→ What is required:
Reproduce the passage about Jerusalem word for word, beginning at "Jesus had brought" and stopping after "orgy of bloodlust.".

→ Document extract:
And so it was. Several decades after his crucifixion Roman forces surrounded Jerusalem permitting no one to enter or leave, starving the population. Breaching the walls, they unleashed merciless rage on everyone in sight, young and old, until the streets were obstructed with the bodies of more than 100,000 killed, carrying away as many others as slaves.

Jesus had brought the promise of spring to those streets. His words and mercy awakened hope and peace in open hearts. The clay of their souls sprang to life like willow branches greening in an April sun as they listened to him.

But the time of his presence on Jerusalem streets passed. Soon, the bitterness of life beneath the heel of Roman boots ignited the tinderbox of smoldering animosity, and it exploded in rebellion and an orgy of bloodlust.

It begs the question of whether there is any hope for the human race because this pattern of oppression, resistance and retribution keeps repeating itself throughout history.

→ Provided information:

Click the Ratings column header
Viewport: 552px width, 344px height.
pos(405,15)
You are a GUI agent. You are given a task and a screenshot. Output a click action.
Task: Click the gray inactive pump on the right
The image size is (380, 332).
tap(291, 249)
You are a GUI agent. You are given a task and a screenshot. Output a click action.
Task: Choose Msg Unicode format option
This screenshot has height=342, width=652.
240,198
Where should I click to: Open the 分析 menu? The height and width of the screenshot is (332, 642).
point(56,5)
* * *
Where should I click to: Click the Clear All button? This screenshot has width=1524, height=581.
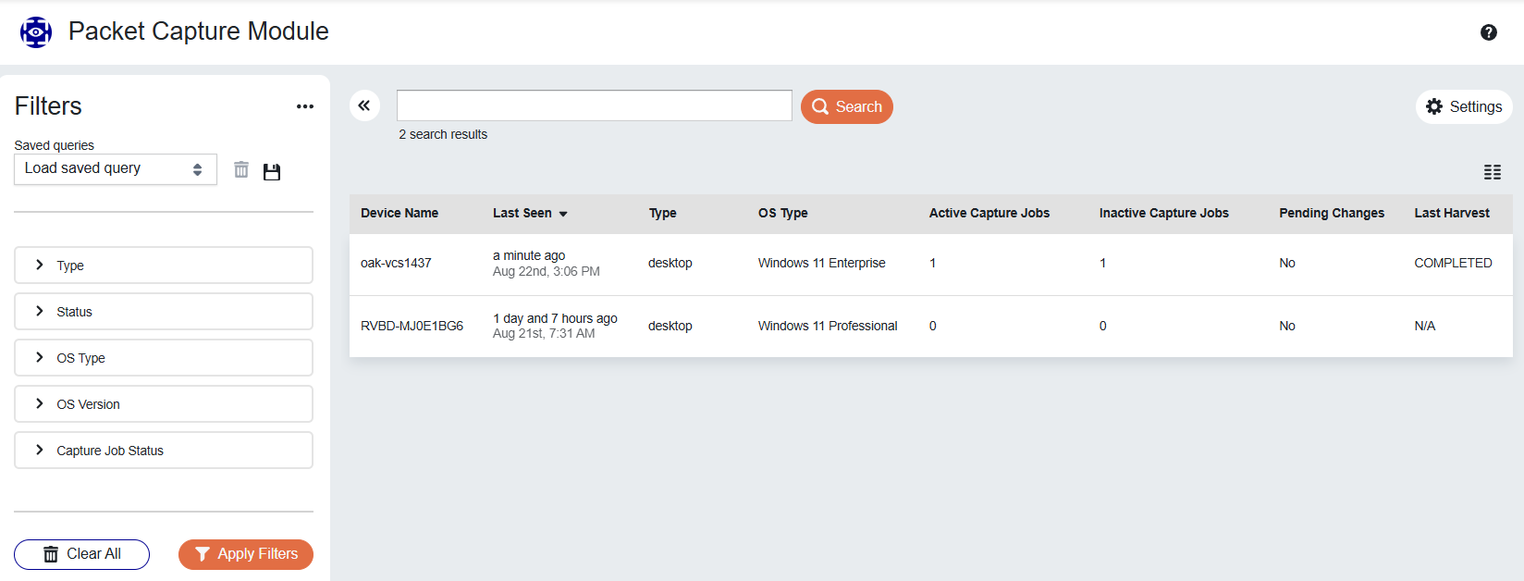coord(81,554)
==
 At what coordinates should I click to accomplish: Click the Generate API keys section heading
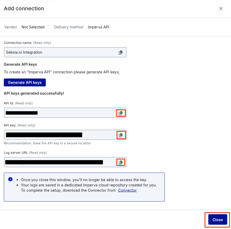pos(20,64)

→ Output of the exercise:
Jesus had brought the promise of spring to those streets. His words and mercy awakened hope and peace in open hearts. The clay of their souls sprang to life like willow branches greening in an April sun as they listened to him.

But the time of his presence on Jerusalem streets passed. Soon, the bitterness of life beneath the heel of Roman boots ignited the tinderbox of smoldering animosity, and it exploded in rebellion and an orgy of bloodlust.